(Written request 1)
In the rows, starting with the line containing "Click the Scenes breadcrumb" and going on through the end, rewrite those lines with "breadcrumb" changed to "link" and nothing else altered. Leave out the pictures.

(Provided text)
At school, Susan was my friend only sometimes. She palled up with a girl called Margaret-Ann. She had to have both her names and if anyone just called her Margaret, her mother, who was a teacher, came down to the school, even if it was one of the teachers who has got her name wrong. I could never understand why Margaret-Ann didn’t get ostracised over this. Most of us would have done anything to avoid having our mothers come down to the school. (‘Right, that’s it. I’m going down to that school.’ ‘Oh no, mum, please don’t go down to the school’). Susan wouldn’t play with me when she was with Margaret-Ann because Margaret-Ann didn’t like me. She disapproved of me. They were fond of coming up to me to tell me things I did were silly. They probably were, but I thought it rude of them to tell me. At the end of Primary school, Susan was the only person to be coming to my new secondary school 12 miles away in the big city of Liverpool. On our first day, she won friends among the other Widnes girls by telling them all my nicknames from Primary school. By home time I was hearing all the same stupid names.(Heavy legs. Lady Mary of Muck Castle) She left five years later. I stayed on into the sixth form with my city friends.
By the time we went to secondary school I didn’t live near Susan anymore. We had moved to our own house so we could choose what colour to paint the front door. It was my parents’ dream come true, to own a house. I liked our other house and it took me a while to get used to this one. It seemed very posh and we bought the carpets and some of the furniture from the last people, who somehow knew my parents. It was slightly shabby and smelled unfamiliar. Margaret-Ann, who thought I wasn’t good enough to associate with her, didn’t pass the 11+ so I never saw her again, nor her long curls and superior stare. I didn’t even get the same bus as Susan, after the first two years, because there were so many Widnes girls they needed two buses, both going to different parts of town.

(Written request 2)
Extend the recollection of Susan and school days past its final sentence.

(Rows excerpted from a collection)
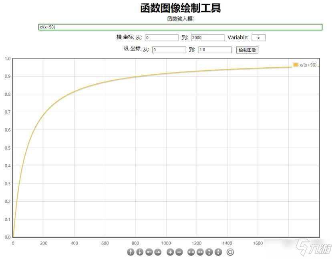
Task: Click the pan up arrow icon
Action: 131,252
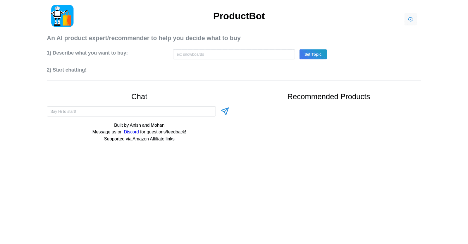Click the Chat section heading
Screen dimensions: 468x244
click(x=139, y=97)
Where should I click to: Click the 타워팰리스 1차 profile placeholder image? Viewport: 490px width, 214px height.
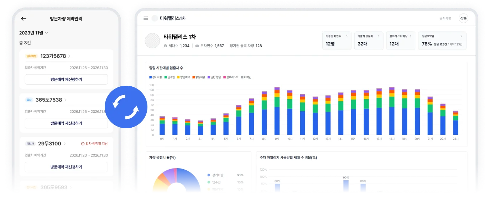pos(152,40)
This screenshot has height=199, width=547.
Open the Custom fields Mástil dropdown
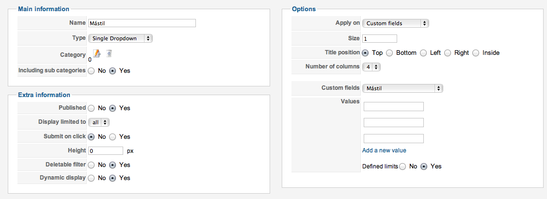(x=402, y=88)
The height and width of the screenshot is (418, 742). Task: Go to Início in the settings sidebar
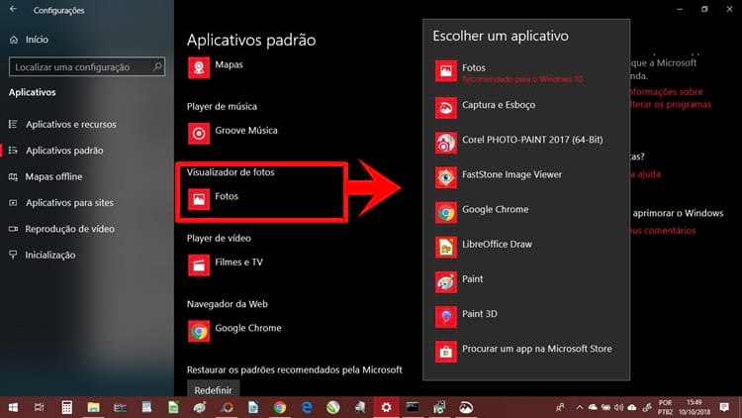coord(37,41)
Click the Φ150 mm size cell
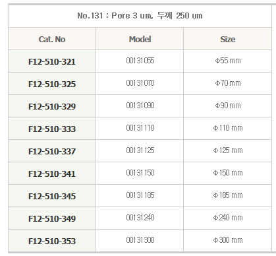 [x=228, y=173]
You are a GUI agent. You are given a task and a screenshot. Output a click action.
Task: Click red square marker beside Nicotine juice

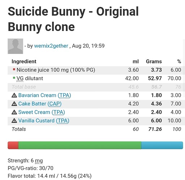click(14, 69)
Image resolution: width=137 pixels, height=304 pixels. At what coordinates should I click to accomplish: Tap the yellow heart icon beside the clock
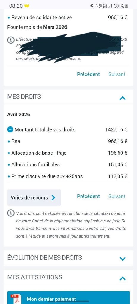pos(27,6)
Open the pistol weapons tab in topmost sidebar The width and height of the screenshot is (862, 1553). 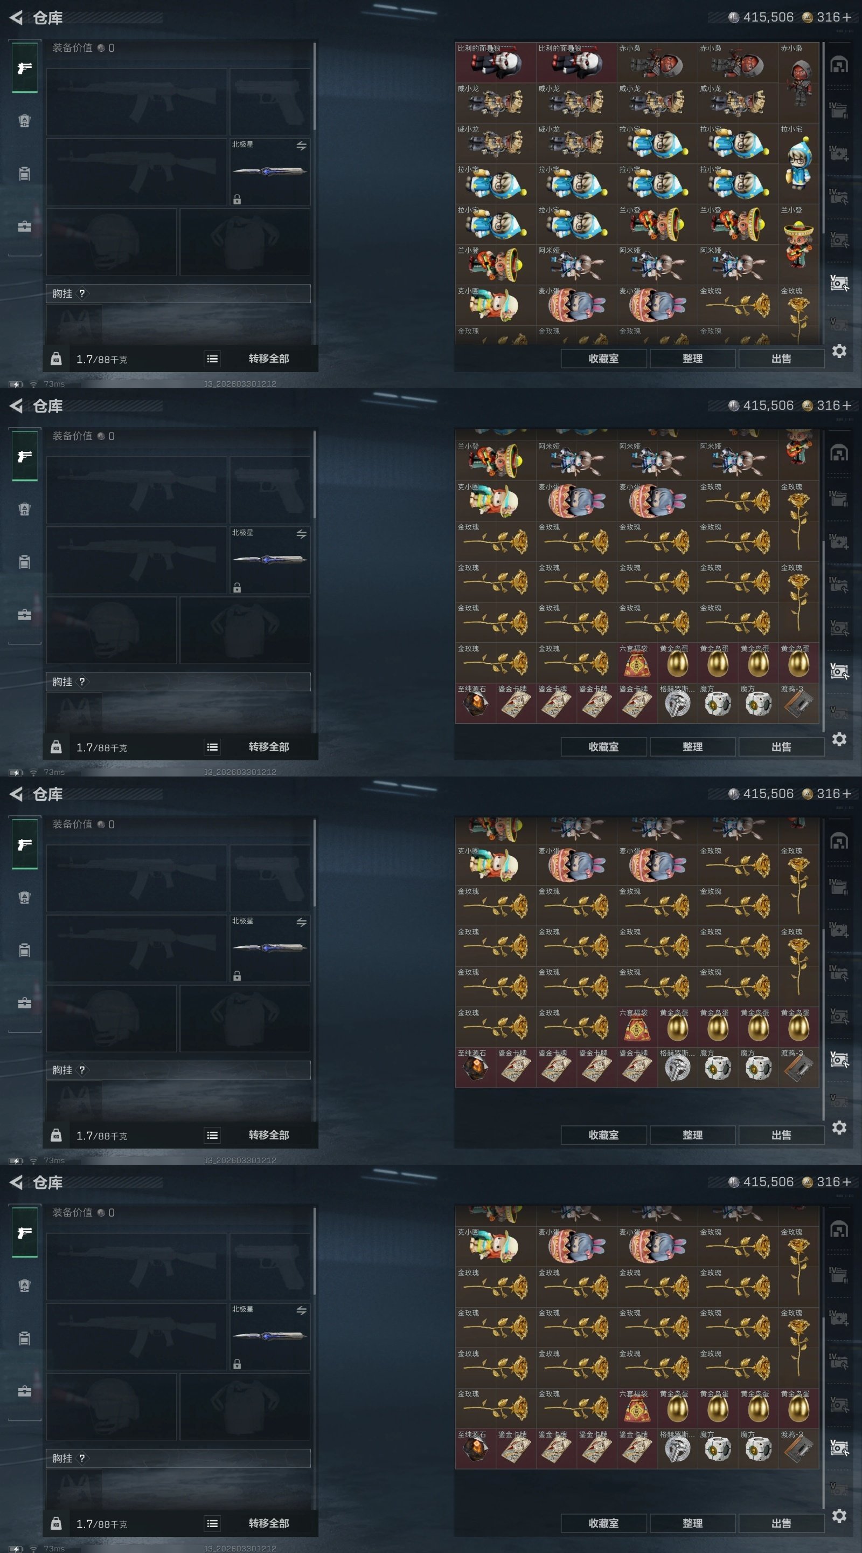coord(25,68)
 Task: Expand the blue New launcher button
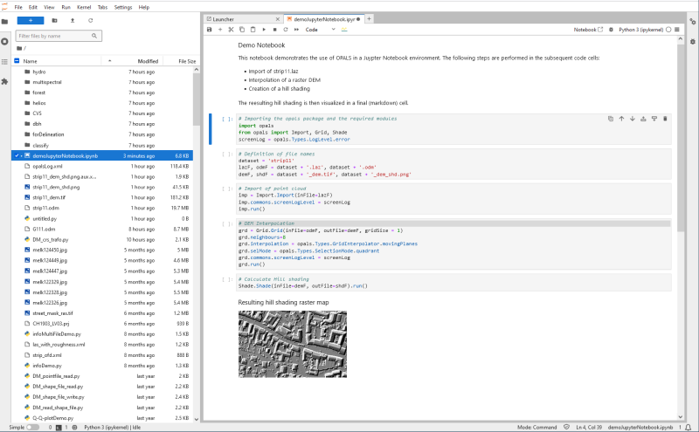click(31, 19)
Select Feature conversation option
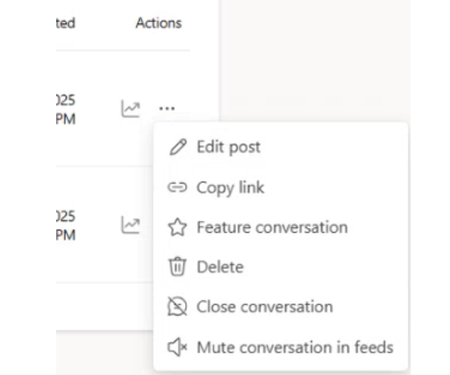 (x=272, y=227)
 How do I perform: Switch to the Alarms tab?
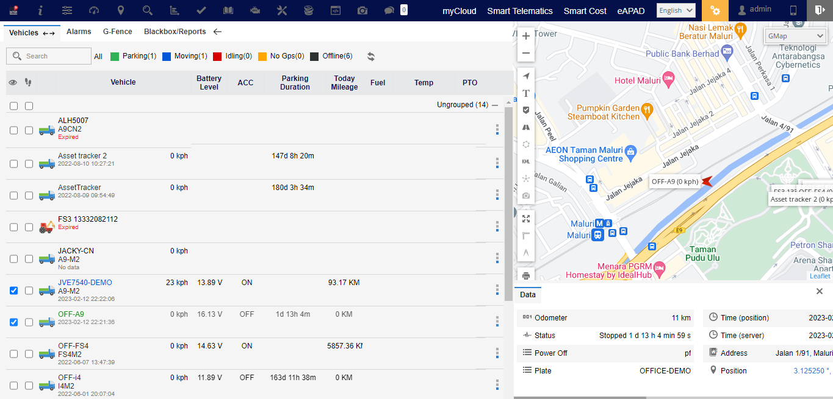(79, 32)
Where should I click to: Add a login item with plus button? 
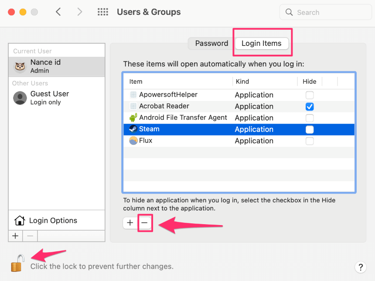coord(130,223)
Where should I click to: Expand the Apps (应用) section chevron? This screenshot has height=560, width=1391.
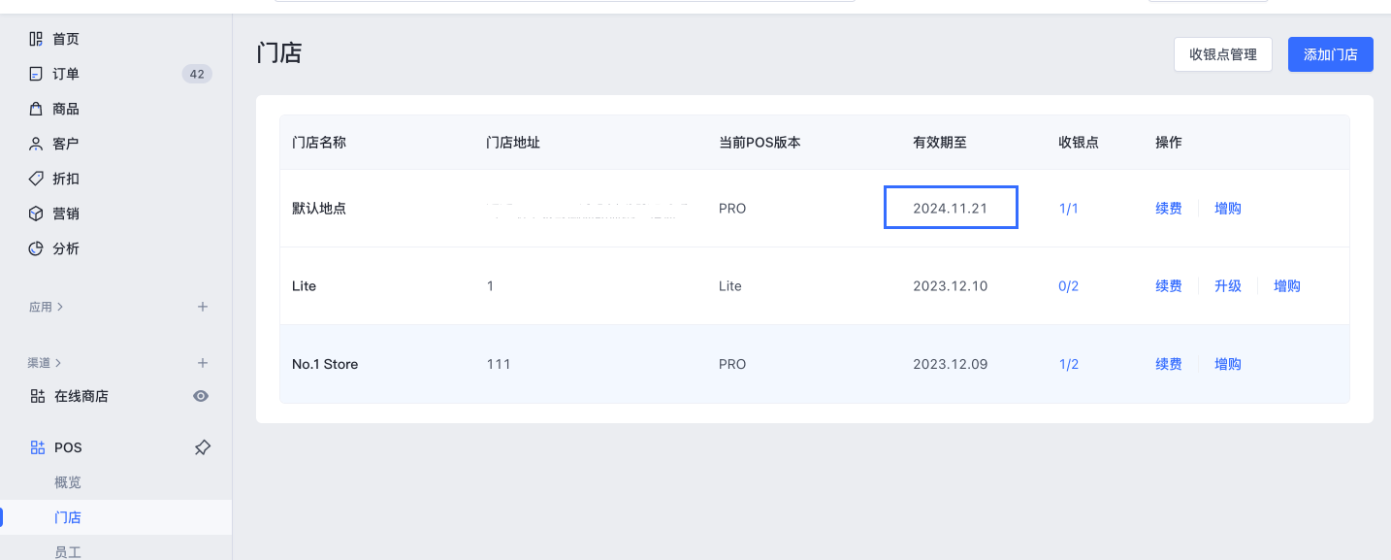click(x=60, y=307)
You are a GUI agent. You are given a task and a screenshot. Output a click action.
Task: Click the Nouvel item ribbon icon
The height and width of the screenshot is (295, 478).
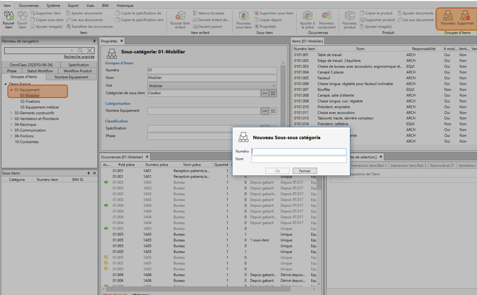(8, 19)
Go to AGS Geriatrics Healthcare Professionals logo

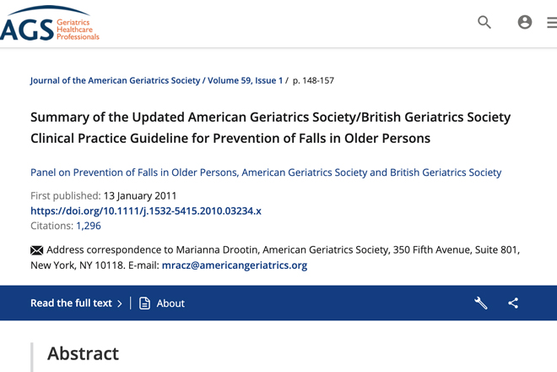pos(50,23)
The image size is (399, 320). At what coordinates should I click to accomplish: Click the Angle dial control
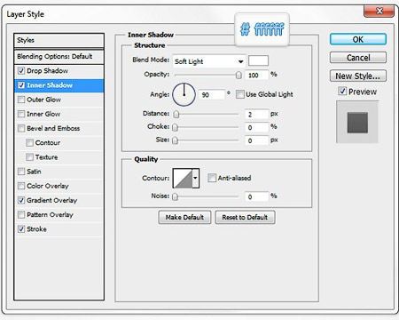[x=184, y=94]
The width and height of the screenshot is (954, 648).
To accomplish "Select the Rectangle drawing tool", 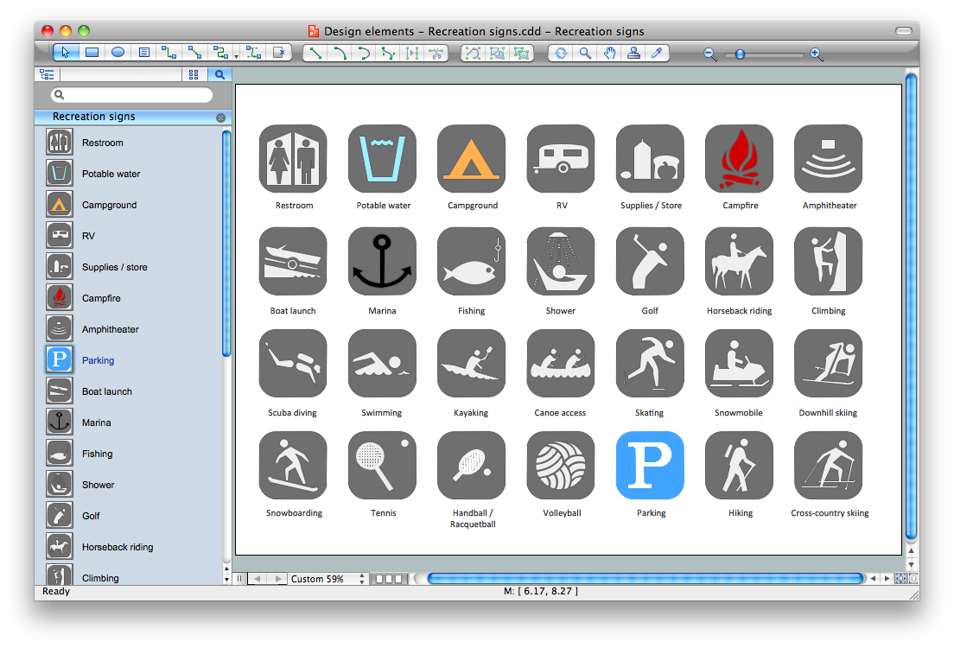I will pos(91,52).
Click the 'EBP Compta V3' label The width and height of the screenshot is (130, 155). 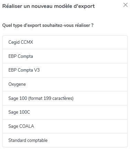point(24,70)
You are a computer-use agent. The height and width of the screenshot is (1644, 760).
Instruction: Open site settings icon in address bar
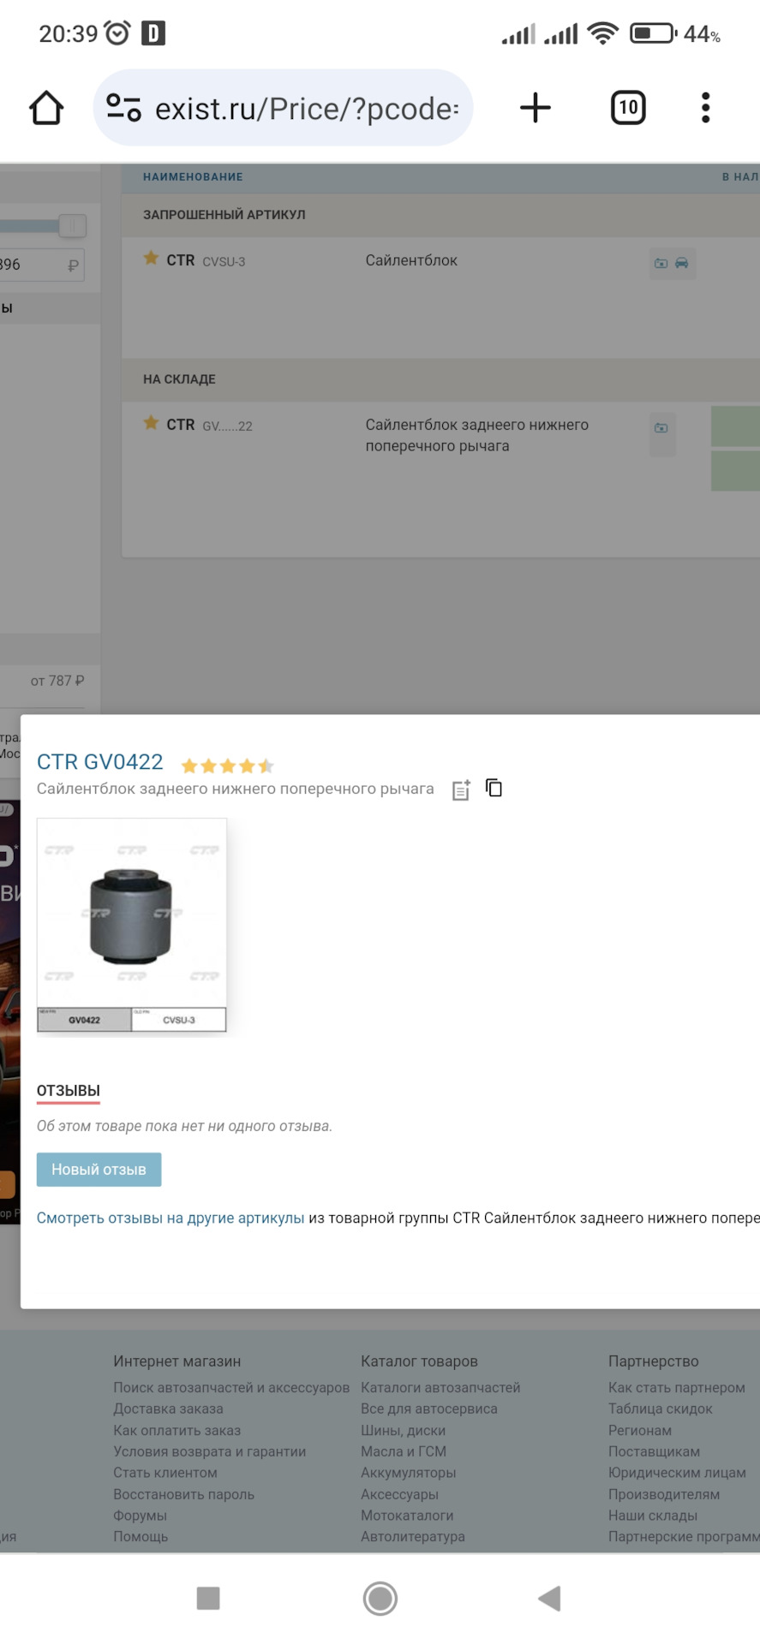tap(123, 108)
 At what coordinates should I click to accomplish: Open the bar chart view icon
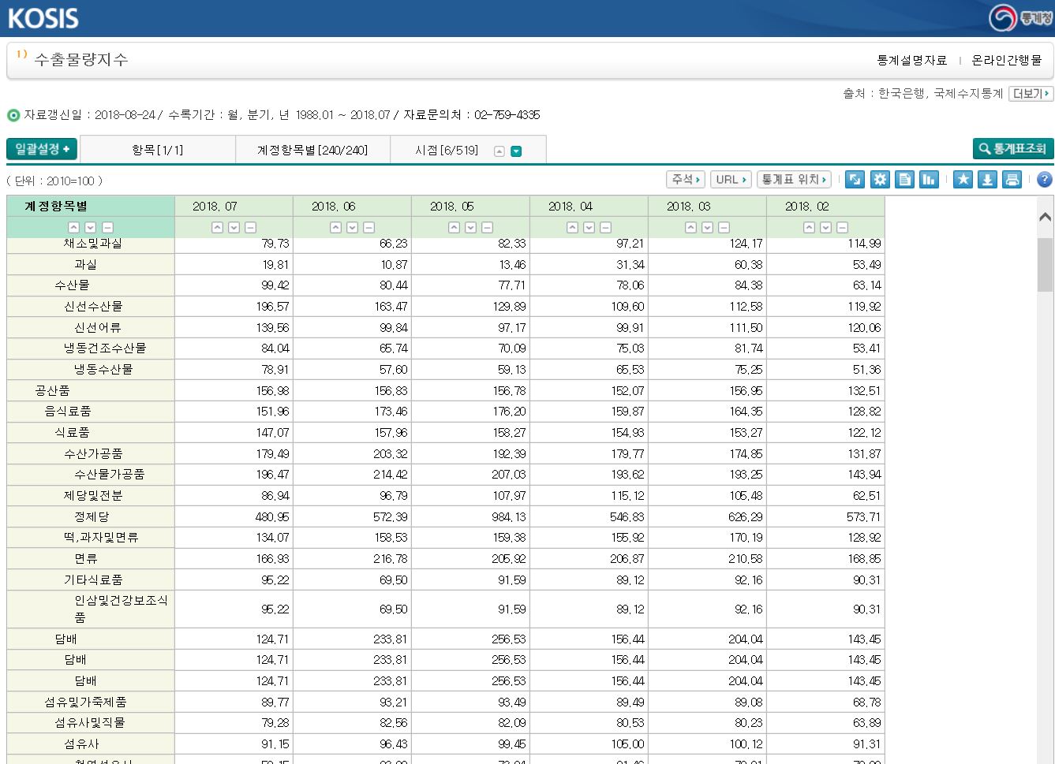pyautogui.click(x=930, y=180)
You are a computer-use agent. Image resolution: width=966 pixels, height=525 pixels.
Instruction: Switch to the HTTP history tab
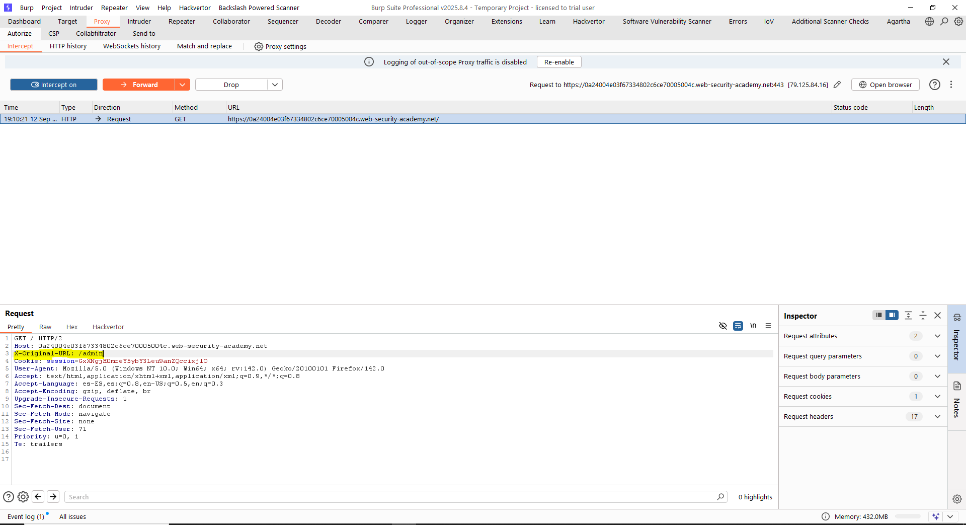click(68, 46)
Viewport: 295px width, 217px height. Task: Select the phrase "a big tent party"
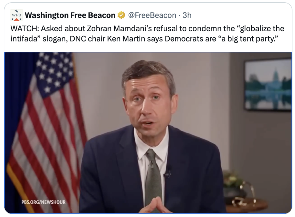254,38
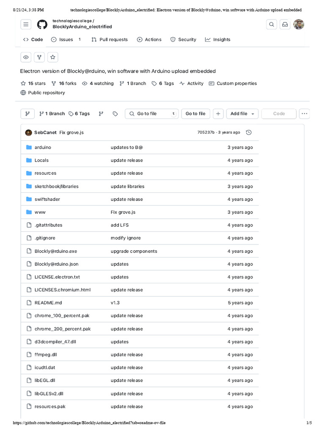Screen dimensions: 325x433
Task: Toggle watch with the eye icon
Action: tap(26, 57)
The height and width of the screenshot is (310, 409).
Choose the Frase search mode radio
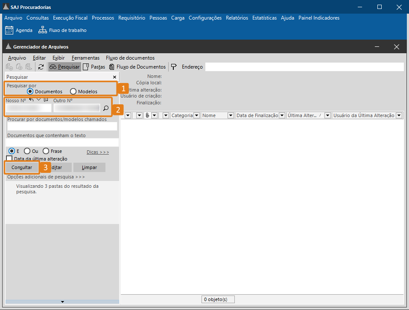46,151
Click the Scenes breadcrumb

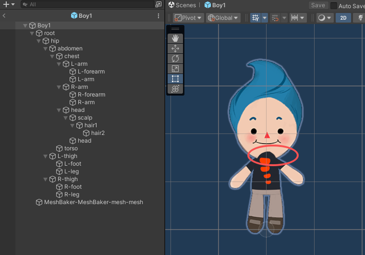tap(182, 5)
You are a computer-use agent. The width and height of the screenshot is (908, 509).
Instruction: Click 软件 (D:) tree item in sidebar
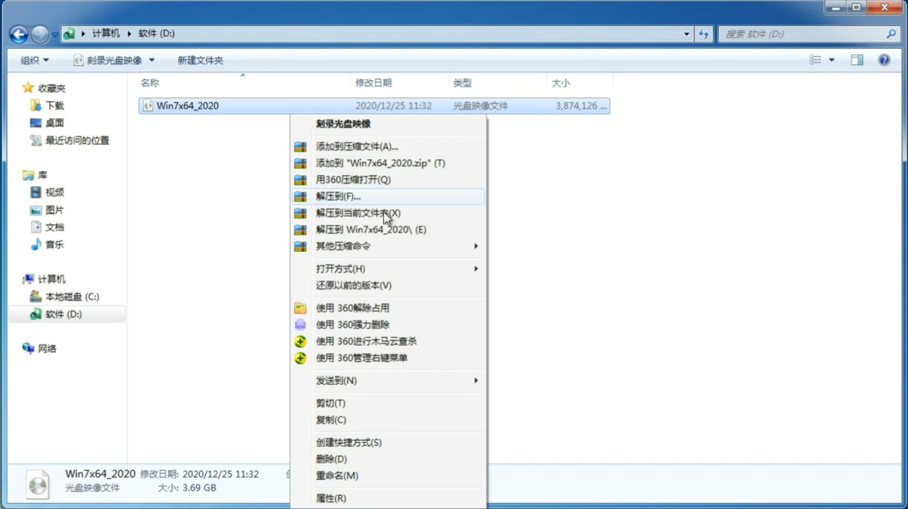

(Written reply 1)
Click the Scenes link

tap(182, 5)
You are a computer-use agent. The width and height of the screenshot is (908, 509).
Instruction: Click 软件 (D:) tree item in sidebar

(Written reply 2)
After we moved, I didn’t really have friends near home. I used to go to the wire fence of the factory opposite and stare across the mile or so to our old house. My friends from there, including Irene, came to visit once, but we sensed there was a gap now that we’d never bridge.
There were twin girls next door but they were older than me and very silly and giggly. Invited round to play, I found that their playing consisted of saying words like ‘ breathe’ and giggling for hours. I couldn’t see why this was funny. I did enrich their lives though, when I told them that farts made bubbles in bath or swimming pool water. They were delighted – it gave them a whole new pastime when we went swimming. I couldn’t believe they were 14 and hadn’t realised this obvious bit of scientific observation. If you wanted to use their bathroom they’d want to know whether it was number one or number two. I couldn’t stand that; their fascination with such mundane matters bored me. And if they started to fight between themselves and I was stupid enough to join in, they’d immediately gang up together and round on me.
Their father was a bit weird because he didn’t like watching sport on telly and my mother told me to take care never to be alone with him. They had a violent older brother who didn’t live there and an annoying younger one who once threw sand at me until his father told him not to waste the sand. His mother said they had never raised a hand to him in his life. You could tell.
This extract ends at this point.